Collected data
━━━━━━━━━━━━━━━━
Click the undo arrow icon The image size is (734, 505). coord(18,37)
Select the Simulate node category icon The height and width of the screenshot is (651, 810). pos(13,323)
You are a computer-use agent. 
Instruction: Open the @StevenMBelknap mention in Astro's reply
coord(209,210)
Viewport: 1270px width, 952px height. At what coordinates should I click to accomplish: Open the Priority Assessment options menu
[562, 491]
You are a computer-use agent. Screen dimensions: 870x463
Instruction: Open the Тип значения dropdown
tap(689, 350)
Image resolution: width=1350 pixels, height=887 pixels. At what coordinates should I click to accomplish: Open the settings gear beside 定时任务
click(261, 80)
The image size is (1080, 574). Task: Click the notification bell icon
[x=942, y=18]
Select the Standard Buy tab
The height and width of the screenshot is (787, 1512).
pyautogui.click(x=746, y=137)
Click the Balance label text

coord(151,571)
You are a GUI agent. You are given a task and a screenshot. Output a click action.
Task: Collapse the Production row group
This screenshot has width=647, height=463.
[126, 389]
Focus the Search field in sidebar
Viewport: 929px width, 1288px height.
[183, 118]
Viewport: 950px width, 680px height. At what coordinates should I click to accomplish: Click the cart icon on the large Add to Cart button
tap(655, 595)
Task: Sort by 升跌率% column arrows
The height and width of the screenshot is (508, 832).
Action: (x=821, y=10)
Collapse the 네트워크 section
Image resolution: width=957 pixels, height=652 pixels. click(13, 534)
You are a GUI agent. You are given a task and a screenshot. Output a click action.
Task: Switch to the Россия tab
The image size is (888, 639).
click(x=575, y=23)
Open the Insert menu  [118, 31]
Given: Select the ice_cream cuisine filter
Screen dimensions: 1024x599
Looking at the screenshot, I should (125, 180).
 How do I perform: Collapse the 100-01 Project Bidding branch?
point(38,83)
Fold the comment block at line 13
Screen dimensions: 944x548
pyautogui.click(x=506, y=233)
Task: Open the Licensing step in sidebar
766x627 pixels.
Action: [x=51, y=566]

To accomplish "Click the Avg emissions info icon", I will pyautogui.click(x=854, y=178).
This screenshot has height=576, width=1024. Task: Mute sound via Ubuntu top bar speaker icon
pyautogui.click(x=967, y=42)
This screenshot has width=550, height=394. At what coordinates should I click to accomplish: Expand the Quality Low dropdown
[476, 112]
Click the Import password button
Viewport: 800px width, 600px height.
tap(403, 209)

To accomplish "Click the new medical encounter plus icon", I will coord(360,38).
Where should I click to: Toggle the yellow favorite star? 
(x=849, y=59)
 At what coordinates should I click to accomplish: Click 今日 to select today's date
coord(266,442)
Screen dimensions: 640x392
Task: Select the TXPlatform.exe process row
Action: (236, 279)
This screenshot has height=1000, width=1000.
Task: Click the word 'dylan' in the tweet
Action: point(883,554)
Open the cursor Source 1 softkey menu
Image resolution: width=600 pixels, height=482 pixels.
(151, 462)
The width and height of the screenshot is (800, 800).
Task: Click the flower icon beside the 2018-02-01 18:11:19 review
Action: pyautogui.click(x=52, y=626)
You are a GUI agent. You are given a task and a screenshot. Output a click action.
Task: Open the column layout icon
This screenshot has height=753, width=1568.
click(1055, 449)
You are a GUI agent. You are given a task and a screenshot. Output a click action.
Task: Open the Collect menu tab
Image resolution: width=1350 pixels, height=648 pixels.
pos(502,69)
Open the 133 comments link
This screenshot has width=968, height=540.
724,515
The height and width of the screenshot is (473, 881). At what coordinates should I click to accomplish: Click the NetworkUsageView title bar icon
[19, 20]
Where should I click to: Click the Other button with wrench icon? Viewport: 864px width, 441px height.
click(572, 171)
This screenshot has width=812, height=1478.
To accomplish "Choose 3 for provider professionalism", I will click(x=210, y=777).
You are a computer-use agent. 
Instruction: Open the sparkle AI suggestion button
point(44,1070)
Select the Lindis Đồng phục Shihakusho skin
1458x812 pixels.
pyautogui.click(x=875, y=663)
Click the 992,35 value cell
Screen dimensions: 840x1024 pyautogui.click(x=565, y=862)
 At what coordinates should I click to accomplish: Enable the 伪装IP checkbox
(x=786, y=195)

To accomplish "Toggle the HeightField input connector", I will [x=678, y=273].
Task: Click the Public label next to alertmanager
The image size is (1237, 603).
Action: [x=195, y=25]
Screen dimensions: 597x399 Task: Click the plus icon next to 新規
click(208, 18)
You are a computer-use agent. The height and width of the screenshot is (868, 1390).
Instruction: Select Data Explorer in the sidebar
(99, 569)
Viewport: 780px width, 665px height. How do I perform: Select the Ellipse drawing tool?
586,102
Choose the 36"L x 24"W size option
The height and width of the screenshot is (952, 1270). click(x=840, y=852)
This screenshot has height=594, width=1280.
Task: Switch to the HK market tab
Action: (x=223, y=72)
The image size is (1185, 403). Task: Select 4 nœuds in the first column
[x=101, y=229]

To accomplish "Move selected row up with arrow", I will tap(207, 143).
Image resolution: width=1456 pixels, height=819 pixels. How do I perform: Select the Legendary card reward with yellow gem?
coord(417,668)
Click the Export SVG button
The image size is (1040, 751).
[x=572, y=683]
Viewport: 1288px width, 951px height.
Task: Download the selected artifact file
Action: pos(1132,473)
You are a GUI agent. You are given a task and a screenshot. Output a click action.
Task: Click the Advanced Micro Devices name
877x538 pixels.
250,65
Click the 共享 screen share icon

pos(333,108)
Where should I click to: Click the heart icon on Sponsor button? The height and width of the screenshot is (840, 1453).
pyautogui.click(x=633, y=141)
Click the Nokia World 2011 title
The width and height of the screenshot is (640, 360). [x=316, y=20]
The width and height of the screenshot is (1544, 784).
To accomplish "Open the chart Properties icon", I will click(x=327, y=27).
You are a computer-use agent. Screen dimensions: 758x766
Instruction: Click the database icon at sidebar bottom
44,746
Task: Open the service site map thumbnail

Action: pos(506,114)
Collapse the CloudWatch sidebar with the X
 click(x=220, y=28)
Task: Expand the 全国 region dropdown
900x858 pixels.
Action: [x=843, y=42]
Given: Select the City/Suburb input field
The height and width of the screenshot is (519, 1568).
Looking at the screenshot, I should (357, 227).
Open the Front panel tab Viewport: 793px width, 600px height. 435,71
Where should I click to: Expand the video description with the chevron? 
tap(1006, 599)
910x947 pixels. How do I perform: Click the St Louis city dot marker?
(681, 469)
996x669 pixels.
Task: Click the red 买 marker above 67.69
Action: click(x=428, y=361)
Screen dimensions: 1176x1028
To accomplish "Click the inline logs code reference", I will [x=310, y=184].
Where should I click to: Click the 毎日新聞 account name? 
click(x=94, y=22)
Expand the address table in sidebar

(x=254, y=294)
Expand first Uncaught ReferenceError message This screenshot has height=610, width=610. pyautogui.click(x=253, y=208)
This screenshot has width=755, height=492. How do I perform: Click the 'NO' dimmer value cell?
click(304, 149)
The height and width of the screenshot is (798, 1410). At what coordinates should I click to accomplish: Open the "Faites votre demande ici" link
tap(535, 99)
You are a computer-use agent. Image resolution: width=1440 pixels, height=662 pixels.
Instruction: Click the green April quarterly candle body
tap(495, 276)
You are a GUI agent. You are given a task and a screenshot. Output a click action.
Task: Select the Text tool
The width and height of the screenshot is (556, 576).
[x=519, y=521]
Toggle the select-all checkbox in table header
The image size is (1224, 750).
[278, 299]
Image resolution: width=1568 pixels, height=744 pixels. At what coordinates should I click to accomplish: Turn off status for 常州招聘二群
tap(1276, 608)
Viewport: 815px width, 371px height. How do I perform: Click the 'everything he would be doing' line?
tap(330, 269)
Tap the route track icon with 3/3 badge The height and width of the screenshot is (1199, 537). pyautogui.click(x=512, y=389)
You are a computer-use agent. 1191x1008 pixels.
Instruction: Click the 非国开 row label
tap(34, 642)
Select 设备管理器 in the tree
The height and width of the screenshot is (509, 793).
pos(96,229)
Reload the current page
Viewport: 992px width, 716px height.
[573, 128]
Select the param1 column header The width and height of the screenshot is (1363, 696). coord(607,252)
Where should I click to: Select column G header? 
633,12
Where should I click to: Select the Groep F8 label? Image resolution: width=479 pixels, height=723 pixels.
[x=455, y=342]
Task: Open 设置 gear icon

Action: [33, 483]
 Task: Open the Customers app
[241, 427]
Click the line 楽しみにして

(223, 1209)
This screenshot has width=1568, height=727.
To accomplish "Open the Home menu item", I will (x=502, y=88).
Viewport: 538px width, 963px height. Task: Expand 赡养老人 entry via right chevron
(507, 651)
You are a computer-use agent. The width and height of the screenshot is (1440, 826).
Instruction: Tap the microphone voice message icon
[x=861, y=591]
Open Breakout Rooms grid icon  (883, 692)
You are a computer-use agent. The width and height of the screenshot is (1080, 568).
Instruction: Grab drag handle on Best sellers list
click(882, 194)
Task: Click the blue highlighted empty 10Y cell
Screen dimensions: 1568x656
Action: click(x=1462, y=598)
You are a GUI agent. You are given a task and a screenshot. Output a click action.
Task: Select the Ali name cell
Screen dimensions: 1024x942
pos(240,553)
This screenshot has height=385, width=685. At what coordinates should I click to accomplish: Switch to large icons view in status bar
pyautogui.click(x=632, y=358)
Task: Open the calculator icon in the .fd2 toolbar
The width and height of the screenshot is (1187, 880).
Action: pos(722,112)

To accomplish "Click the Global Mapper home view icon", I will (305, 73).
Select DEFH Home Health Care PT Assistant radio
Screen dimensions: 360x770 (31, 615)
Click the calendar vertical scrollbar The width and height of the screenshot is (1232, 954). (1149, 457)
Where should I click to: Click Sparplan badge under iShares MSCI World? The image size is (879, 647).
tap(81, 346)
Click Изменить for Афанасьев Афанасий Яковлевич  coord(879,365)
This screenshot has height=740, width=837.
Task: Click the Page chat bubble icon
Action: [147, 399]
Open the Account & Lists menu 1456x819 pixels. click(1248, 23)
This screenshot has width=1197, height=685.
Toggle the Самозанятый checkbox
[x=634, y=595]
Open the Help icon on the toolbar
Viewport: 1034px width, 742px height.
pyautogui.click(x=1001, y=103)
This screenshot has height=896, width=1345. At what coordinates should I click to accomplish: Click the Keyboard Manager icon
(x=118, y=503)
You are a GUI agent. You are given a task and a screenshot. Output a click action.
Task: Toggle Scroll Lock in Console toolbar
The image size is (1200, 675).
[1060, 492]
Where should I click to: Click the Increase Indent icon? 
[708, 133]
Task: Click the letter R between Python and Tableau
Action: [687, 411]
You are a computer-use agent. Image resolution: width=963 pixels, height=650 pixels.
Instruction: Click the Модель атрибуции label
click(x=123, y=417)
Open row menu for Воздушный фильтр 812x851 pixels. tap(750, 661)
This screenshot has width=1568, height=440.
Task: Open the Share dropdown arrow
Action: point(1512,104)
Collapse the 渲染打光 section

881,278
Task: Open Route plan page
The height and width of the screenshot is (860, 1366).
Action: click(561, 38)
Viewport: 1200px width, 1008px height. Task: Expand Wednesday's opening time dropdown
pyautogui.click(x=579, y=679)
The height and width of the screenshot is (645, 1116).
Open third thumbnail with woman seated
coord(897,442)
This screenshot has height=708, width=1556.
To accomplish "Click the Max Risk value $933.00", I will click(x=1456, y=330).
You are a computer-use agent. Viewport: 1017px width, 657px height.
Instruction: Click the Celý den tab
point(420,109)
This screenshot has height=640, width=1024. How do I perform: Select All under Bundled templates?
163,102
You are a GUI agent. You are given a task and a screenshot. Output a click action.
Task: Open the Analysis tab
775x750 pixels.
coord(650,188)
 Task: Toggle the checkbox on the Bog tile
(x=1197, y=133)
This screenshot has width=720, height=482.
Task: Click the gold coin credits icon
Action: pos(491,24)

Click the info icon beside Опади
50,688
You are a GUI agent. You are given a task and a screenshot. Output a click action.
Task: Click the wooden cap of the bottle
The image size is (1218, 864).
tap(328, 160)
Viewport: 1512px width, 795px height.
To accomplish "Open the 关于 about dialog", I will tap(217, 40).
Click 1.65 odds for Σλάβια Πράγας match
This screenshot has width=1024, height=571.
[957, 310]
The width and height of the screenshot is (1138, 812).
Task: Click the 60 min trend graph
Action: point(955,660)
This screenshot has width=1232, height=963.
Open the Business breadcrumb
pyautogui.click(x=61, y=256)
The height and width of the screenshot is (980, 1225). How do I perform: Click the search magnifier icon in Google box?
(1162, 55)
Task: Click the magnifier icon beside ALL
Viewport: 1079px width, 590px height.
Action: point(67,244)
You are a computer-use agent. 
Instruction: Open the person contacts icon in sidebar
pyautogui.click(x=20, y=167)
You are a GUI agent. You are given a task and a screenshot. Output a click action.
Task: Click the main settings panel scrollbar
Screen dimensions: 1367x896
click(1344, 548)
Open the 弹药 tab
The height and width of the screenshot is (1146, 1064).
━━━━━━━━━━━━━━━━
_ACTION ITEM_. The answer must be an exact copy of the lines from the one containing "Viewport: 1512px width, 795px height." through the last line of the records, both included.

_EXERCISE SOLUTION_.
Viewport: 1512px width, 795px height.
To accomplish "Open the 关于 about dialog", I will tap(217, 40).
Click 1.65 odds for Σλάβια Πράγας match
This screenshot has width=1024, height=571.
[957, 310]
The width and height of the screenshot is (1138, 812).
Task: Click the 60 min trend graph
Action: point(955,660)
This screenshot has width=1232, height=963.
Open the Business breadcrumb
pyautogui.click(x=61, y=256)
The height and width of the screenshot is (980, 1225). How do I perform: Click the search magnifier icon in Google box?
(1162, 55)
Task: Click the magnifier icon beside ALL
Viewport: 1079px width, 590px height.
Action: point(67,244)
You are a computer-use agent. 
Instruction: Open the person contacts icon in sidebar
pyautogui.click(x=20, y=167)
You are a GUI agent. You are given a task and a screenshot. Output a click action.
Task: Click the main settings panel scrollbar
Screen dimensions: 1367x896
click(1344, 548)
Open the 弹药 tab
The height and width of the screenshot is (1146, 1064).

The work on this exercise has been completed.